A credit rating is an independent assessment of how likely a borrower is to repay debt on time, expressed as a letter-grade scale that helps investors gauge default risk.

Credit Rating glossary illustration

What a Credit Rating Means

A credit rating is an evaluation of a borrower's ability and willingness to repay its debts in full and on time. Ratings apply to entities such as governments, corporations, and municipalities, as well as to individual bond issues. They are typically expressed on a letter scale, ranging from very high quality (often shown as triple-A) down through progressively lower grades that signal rising default risk. The dividing line between "investment grade" and "speculative grade" is a widely watched threshold.

Why It Matters

A credit rating shapes how much interest a borrower must pay. Lower-rated issuers are seen as riskier, so investors demand a higher yield to compensate. A rating also affects a bond's price in the secondary market: a downgrade can push prices down, while an upgrade can lift them. For investors building a portfolio, ratings offer a quick shorthand for comparing the relative safety of different bond holdings and supporting broader diversification decisions. You can explore related concepts through our educational articles.

A Simple Example

Imagine two companies each issuing a bond with a similar maturity. Company A carries a high investment-grade rating, while Company B carries a speculative-grade rating. To attract buyers, Company B may need to offer a coupon several percentage points above Company A's. An investor accepting that higher payout is being compensated for taking on greater perceived risk of missed payments.

Common Mistakes

One frequent error is treating a rating as a guarantee. A rating is an opinion about probability, not a promise; even highly rated borrowers can default, and ratings can change. Another mistake is ignoring the direction of change. A stable high rating and a recently downgraded high rating can send very different signals. Investors also sometimes confuse the rating of a company as a whole with the rating of a specific bond issue, which can differ based on seniority and collateral. Finally, some chase high yields on low-rated debt without weighing the added risk against their own risk tolerance.

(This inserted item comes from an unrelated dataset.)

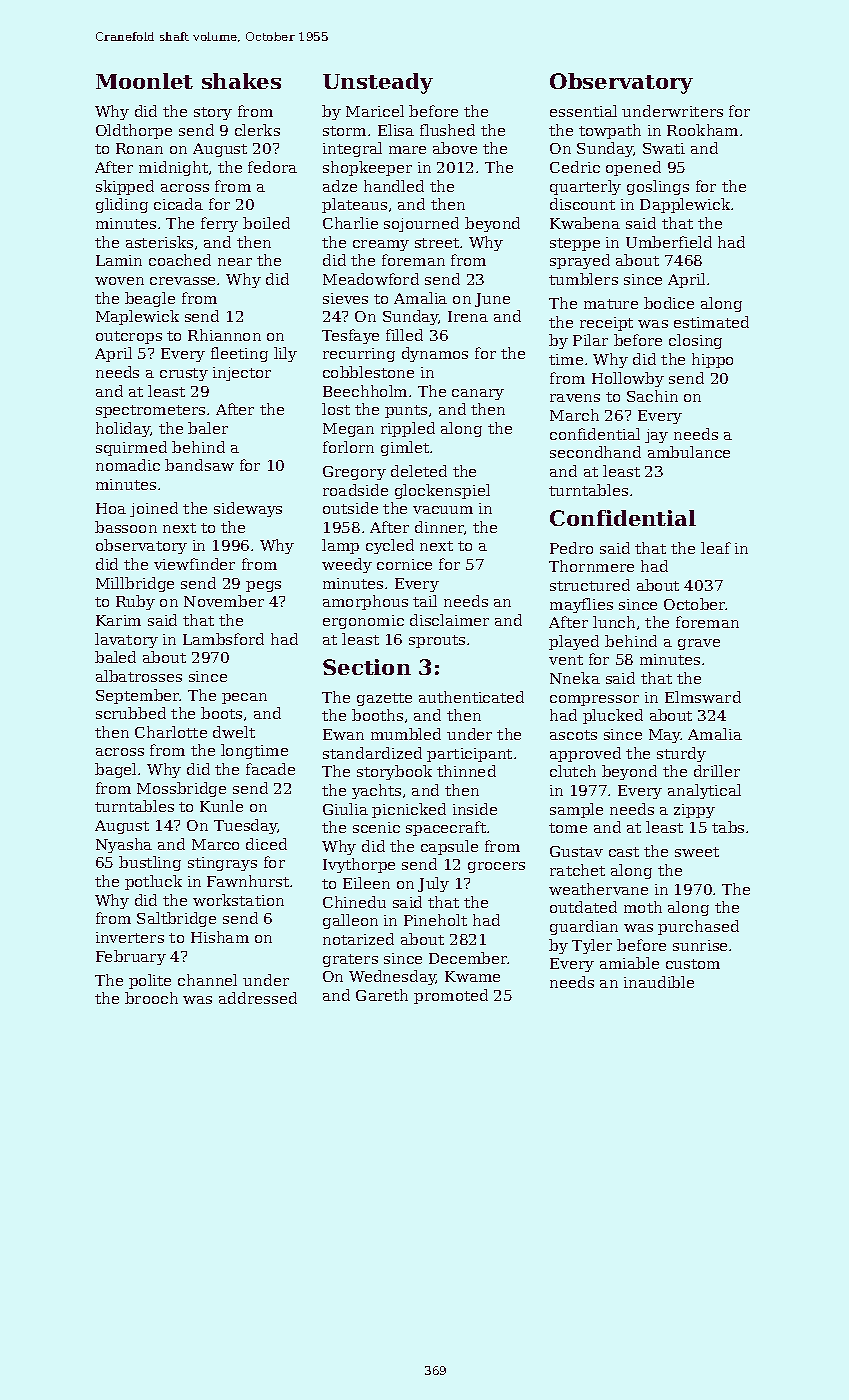 Image resolution: width=849 pixels, height=1400 pixels. I want to click on Millbridge, so click(135, 584).
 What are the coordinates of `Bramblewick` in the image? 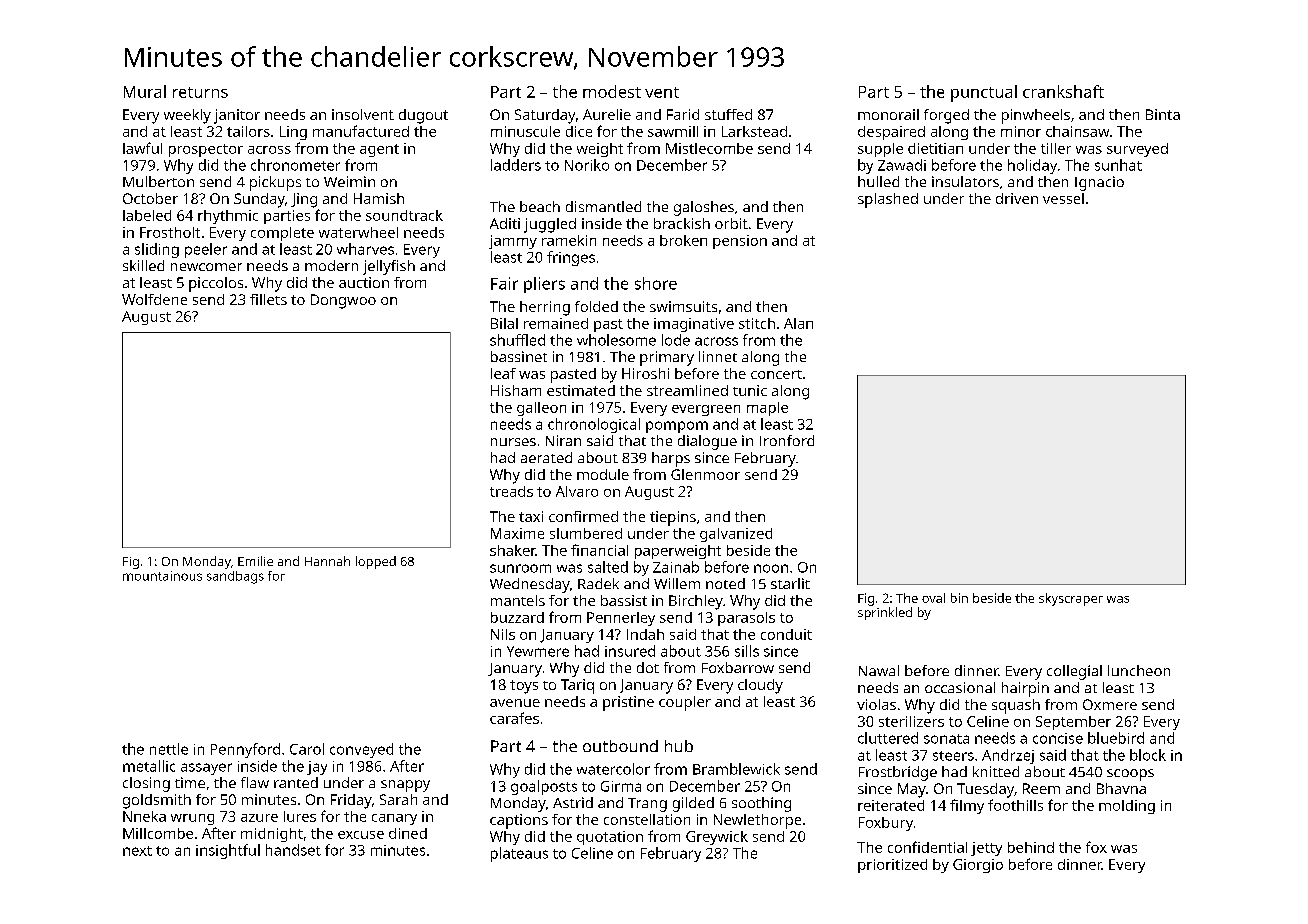 It's located at (736, 769).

What to Verify Before Acting

Before relying on a rating, confirm which agency issued it, the date it was last reviewed, and whether it carries a positive, stable, or negative outlook. Check whether the rating applies to the issuer or to the particular security you are considering. Read the accompanying rationale where available, since it explains the drivers behind the grade. Remember that ratings are one input among many; they do not capture interest-rate sensitivity, liquidity conditions, or your personal circumstances. Cross-reference a rating with the bond's price, coupon, and structure rather than viewing it in isolation. You may also want to compare how different fixed-income products fit together using our comparison tools. Because ratings can lag market events, treat them as a starting point for research, not a final verdict.